Scientific classification
- Kingdom: Animalia
- Phylum: Mollusca
- Class: Gastropoda
- Subclass: Caenogastropoda
- Order: Littorinimorpha
- Family: Xenophoridae
- Genus: Xenophora
- Species: X. peroniana
- Binomial name: Xenophora peroniana (Iredale, 1929)

= Xenophora peroniana =

- Genus: Xenophora
- Species: peroniana
- Authority: (Iredale, 1929)

Species of gastropod

Xenophora peroniana is a species of large sea snail, a marine gastropod mollusc in the family Xenophoridae, the carrier shells.

==Description==
One reported specimen from New South Wales had 41.1 mm of height and 54.1 mm of diameter.

The shell is moderately elevated. The umbilicus is closed in adults, but narrowly open in juveniles.

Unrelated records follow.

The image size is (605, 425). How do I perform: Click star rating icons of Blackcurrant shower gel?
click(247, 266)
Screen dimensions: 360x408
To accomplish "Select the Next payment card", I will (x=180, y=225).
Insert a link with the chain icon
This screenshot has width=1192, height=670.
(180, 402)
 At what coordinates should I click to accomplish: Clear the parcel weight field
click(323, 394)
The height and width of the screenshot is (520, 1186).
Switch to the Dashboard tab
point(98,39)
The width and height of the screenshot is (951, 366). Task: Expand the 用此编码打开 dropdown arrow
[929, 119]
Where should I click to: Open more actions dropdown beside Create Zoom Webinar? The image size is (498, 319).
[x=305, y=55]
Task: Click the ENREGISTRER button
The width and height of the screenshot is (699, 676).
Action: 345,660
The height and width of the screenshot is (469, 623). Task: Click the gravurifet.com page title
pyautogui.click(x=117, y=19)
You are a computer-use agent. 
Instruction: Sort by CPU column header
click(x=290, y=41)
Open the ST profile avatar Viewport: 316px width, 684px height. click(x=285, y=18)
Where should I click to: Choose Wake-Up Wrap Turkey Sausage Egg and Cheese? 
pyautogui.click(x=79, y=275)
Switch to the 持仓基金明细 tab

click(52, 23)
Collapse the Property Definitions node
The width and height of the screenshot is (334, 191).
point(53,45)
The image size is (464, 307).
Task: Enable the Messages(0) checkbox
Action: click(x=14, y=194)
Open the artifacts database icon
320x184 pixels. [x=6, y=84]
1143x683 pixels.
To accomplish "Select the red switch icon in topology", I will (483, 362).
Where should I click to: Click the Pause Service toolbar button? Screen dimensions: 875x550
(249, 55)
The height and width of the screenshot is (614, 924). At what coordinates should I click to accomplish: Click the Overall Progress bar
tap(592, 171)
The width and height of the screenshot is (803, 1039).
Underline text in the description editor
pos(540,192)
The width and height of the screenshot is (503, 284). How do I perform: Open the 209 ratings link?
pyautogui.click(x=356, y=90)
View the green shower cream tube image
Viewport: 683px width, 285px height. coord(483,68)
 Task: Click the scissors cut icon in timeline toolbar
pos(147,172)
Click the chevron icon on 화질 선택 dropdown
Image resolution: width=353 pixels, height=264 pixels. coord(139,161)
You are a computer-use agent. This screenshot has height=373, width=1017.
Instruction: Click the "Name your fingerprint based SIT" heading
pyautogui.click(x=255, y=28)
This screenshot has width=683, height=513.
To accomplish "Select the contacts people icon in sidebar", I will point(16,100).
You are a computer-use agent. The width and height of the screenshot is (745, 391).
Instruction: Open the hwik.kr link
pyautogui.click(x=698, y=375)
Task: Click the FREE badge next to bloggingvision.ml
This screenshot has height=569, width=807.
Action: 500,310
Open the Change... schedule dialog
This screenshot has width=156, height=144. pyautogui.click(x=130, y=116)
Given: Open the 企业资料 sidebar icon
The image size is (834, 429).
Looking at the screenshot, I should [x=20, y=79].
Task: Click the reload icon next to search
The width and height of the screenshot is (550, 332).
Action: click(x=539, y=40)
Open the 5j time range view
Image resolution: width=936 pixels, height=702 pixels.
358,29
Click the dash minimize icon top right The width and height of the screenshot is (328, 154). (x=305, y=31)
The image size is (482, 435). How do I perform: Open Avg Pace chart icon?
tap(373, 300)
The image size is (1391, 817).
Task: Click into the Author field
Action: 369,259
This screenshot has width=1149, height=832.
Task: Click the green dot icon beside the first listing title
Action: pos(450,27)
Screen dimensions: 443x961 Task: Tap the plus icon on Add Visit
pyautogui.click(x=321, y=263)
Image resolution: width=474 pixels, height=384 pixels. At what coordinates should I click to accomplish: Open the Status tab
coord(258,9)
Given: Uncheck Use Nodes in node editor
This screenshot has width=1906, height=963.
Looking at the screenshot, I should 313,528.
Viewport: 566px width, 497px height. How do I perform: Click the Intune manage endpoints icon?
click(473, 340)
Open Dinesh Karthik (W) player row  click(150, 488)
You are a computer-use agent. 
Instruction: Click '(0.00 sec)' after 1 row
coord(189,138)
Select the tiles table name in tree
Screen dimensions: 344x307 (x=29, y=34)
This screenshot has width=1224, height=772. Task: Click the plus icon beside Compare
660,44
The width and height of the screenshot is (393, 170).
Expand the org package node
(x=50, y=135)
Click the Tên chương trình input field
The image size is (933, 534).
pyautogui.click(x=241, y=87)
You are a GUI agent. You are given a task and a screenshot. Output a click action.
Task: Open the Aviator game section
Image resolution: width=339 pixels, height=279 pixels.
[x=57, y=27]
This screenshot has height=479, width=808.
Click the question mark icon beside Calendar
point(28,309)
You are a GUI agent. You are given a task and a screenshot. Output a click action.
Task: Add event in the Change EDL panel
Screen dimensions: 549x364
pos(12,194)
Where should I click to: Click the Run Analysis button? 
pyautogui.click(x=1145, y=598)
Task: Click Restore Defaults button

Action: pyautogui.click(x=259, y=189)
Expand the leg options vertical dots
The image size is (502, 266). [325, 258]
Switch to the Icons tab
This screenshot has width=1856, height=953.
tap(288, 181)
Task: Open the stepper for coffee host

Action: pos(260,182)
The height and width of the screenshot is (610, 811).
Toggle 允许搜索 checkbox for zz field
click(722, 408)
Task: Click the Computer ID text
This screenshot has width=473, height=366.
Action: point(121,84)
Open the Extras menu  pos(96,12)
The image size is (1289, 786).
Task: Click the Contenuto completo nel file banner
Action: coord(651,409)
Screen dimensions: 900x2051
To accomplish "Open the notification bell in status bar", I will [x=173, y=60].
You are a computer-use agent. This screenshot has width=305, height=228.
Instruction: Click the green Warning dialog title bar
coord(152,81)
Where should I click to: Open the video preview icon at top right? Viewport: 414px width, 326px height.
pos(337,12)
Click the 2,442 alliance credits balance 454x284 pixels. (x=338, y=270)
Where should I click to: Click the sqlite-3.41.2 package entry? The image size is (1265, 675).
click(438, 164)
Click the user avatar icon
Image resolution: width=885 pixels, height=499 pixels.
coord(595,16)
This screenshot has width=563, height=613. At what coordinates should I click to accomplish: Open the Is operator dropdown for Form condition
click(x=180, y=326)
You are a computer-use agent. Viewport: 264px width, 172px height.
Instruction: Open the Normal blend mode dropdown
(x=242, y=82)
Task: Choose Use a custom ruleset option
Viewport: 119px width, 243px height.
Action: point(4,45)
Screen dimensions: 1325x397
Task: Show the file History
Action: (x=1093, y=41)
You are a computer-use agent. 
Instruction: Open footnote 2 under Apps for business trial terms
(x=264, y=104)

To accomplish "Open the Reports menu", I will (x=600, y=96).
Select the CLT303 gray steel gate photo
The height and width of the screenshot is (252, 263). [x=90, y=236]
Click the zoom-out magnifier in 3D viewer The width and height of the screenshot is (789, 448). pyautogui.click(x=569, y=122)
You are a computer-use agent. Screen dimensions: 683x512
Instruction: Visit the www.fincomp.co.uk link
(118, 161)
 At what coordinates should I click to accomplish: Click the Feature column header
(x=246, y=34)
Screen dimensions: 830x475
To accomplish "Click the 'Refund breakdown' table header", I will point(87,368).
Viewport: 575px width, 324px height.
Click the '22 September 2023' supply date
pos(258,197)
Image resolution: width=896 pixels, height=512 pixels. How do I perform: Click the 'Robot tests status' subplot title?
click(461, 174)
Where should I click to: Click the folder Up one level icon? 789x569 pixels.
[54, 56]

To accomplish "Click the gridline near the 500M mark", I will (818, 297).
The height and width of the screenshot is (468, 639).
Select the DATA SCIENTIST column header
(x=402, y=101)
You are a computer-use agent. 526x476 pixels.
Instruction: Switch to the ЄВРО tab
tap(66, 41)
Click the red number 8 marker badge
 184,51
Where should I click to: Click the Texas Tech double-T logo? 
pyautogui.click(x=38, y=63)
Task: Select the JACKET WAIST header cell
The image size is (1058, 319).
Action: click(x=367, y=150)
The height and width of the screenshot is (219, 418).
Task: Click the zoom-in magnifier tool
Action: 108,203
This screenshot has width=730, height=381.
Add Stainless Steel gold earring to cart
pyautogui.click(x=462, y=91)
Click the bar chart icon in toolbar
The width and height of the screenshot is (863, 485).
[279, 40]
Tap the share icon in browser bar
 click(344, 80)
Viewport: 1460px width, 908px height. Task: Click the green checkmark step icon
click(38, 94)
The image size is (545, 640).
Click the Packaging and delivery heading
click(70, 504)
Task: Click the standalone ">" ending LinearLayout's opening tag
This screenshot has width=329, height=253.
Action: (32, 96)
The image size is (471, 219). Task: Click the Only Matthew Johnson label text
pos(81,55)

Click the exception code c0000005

A row of foreign objects is very prominent, obscuring more than half of the dorsal surface. The base is slightly concave to almost flat, sculptured with fine, irregular, subspiral striae which run at almost right angles. The aperture lower lip is somewhat thickened in mature specimens, often with a distinct internal thickening in middle of lip and usually with a weakly sinuate edge. Color-wise, it is yellowish-white dorsally, with base yellowish-white and collabral lines of chocolate brown. The callus is white. The columella is white but with a brown blotch around umbilical region in many specimens.

==Subspecies==
- Xenophora peroniana peroniana (Iredale, 1929), whose base is slightly to moderately concave, usually with brown radial markings. It is found in eastern Australia.
- Xenophora peroniana kondoi (Ponder, 1983), whose base is strongly concave, usually uniformly yellowish-white. It is found on the Hawaiian Islands.